2020 is the year that every networked citizen of the world is going to learn about the power (and fragilities) of networks.
COVID-19
The cause for this sudden revelation is a surprise: a global viral pandemic caused by a new Corona virus, COVID-19. This pandemic appears to have arisen from viral contamination at a wild animal market, an occurrence which has likely been happening periodically in some fashion for roughly a thousand years of human history.
But what’s different this time is the growth of network infrastructure that makes ‘social distancing,’ the phenomenon of avoiding close personal interaction with other people to limit and slow down the transmission of the virus, an actual practical reality.
When it is fully possible to conduct at least 80 percent of business and roughly 70 percent of all personal errands without leaving the safety of home, we see a developing pandemic response quite unlike the past.
However, there are also real limits on what modern networks can do.

## Available data
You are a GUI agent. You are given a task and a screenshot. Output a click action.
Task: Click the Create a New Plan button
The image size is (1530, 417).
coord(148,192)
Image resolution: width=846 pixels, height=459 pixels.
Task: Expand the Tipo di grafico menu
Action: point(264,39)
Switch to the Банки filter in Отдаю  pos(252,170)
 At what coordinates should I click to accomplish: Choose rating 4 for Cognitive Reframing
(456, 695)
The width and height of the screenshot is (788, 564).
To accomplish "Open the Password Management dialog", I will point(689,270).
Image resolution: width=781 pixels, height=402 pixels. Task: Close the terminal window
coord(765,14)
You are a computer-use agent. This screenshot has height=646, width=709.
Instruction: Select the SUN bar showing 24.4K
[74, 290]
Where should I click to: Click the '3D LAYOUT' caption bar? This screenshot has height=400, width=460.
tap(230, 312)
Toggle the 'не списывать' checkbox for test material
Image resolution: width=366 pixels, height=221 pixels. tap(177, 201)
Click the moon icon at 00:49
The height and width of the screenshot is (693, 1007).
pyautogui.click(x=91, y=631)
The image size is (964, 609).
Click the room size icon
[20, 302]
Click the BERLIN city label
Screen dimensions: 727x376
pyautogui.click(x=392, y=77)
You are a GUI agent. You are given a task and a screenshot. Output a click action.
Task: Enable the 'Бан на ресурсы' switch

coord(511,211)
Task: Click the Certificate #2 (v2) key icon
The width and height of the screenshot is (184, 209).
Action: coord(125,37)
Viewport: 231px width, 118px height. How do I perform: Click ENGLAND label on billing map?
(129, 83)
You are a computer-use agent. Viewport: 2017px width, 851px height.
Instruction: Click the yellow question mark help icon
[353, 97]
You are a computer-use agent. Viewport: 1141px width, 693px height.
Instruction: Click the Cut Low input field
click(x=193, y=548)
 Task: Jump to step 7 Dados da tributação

## Assignment 1
Copy the part of the COVID-19 networks text starting with "But what’s different" and going on through "unlike the past.".
## Assignment 2
Pick up the COVID-19 networks text after its last sentence and keep writing.
The entries have nothing to do with the COVID-19 networks text.

## Answer space 1
But what’s different this time is the growth of network infrastructure that makes ‘social distancing,’ the phenomenon of avoiding close personal interaction with other people to limit and slow down the transmission of the virus, an actual practical reality.
When it is fully possible to conduct at least 80 percent of business and roughly 70 percent of all personal errands without leaving the safety of home, we see a developing pandemic response quite unlike the past.

## Answer space 2
Work Remotely and Logistical Networks
The key to the emerging response to COVID-19 is the development of massive network and IT infrastructure that allows many business people to work remotely, as well as the development of the logistical networks that deliver a panoply of products to your doorstep in as little as a day (in normal times).
These new capabilities, both of which have only fully come into being in the last decade, are central to how societies around the world are coping with the disease. Workplaces are shifting to telework, and schools and universities are shifting to online classes where they can. For those remaining at home, groceries and supplies can be delivered to their door, although this has now been stretched to weeks in some instances.
These capabilities have fundamentally changed the cost/benefit equation of pandemic response because closing offices and schools doesn’t necessarily mean completely stopping work and classes. And when it is possible that work and life can go on without gathering in large groups, it becomes clearly irresponsible not to switch over to remote options. Subsequently social pressure builds on other businesses that can’t so easily be done remotely, like restaurants and gyms, to close also.
So while the networked environment lowers the economic cost of pandemic response in many ways, the overall economic impact of the response is much harder to determine.
Networked Warfare
Just so has the power of networks changed the cost/benefit equation for military conflict. Networked warfare has led to significant increases in the effectiveness of military operations.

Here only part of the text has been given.